Não é só o buraco em que as pessoas se enfiam ou são enfiadas, mas os que existem dentro delas – crescentes, corroendo e engolindo sonhos, possibilidades, potenciais, vontades e necessidades.
“É um roteiro delicado de uma narrativa factual encandeante. Embaça tudo o tempo todo e o leitor só vai saber no fim do enredo se aquele povo, de corpo entranhado por um bueiro, vai persistir indigente ou se virará Boletim de Ocorrência”. O trecho do prefácio, do jornalista e escritor Demitri Túlio, traduz o ritmo da obra da escritora.
O livro (Editora Patuá) tem 196 páginas. É o primeiro romance de Ana Márcia, jornalista. Foi lançado nacionalmente na agenda paralela da Festa Internacional de Paraty, a Flip, em outubro. Agora, terá lançamento no Café Passeio do Passeio Público, em Fortaleza, no dia 9 de novembro (sábado), a partir de 11 horas. “Buraco de dentro” é, na verdade, a representação de uma realidade que compõe os cenários das grandes cidades. Vítor, o personagem principal, narra a sua história em primeira pessoa, com a linguagem possível. Não permaneceu muito tempo na escola, foi tragado pelas ruas. É filho de catador de lixo, irmão mais velho de uma legião de crianças que veem a infância barganhada na fome e na violência.

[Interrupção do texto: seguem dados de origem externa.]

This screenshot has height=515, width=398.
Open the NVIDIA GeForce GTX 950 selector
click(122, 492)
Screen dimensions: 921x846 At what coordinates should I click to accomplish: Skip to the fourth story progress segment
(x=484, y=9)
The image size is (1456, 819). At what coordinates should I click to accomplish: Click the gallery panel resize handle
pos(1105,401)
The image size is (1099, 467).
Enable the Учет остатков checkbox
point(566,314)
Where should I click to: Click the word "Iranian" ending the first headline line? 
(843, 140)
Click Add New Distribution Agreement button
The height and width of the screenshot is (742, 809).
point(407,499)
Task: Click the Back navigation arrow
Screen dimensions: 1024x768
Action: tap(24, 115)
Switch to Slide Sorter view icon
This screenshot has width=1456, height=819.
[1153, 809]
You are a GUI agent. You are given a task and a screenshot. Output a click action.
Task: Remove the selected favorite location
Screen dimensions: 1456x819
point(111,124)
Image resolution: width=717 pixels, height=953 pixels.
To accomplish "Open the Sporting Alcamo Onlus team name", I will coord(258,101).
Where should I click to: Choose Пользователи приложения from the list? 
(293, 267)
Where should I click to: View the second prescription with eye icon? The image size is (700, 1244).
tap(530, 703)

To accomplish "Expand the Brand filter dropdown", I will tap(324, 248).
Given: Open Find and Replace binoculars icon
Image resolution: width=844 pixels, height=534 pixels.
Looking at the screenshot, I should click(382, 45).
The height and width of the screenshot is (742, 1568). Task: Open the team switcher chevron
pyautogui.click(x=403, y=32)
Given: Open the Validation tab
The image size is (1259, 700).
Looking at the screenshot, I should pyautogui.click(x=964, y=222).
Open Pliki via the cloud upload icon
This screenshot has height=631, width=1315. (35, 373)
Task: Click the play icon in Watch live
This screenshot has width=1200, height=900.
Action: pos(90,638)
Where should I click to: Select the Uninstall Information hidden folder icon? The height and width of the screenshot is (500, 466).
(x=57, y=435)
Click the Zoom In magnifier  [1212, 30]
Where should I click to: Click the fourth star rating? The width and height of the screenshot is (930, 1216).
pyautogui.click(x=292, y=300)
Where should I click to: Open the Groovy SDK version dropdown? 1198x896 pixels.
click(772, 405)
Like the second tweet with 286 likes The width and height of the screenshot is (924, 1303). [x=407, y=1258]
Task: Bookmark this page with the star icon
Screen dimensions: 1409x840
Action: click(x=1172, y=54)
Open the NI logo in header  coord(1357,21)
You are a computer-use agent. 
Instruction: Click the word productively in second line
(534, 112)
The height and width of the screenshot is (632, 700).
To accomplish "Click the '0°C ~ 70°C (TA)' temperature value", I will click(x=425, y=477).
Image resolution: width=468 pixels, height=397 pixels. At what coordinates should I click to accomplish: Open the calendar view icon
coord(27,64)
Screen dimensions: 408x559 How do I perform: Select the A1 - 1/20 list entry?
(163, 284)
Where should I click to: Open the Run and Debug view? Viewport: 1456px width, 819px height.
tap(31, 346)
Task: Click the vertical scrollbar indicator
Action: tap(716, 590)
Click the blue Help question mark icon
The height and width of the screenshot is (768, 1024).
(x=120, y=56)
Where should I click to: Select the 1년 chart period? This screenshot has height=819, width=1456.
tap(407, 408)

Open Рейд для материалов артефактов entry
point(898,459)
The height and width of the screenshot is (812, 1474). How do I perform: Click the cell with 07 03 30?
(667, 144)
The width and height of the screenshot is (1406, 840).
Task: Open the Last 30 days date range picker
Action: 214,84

No posfácio, como poesia, a escritora Mell Renault desfia a essência da obra como “um livro grito, um livro gemido, um livro abismo.”
Nesse romance, bruto nas suas desvivências, a vida passa a ser um grande e infinito buraco de dentro. O ciclo da pobreza, na sua reprodução de misérias, engole, como redemoinho, Vítor, a companheira e filhos. A rua é mapa de tentativa de sobrevivência, onde tropeçam em buracos de fome, de sede, de assédio, de opressão, de limites.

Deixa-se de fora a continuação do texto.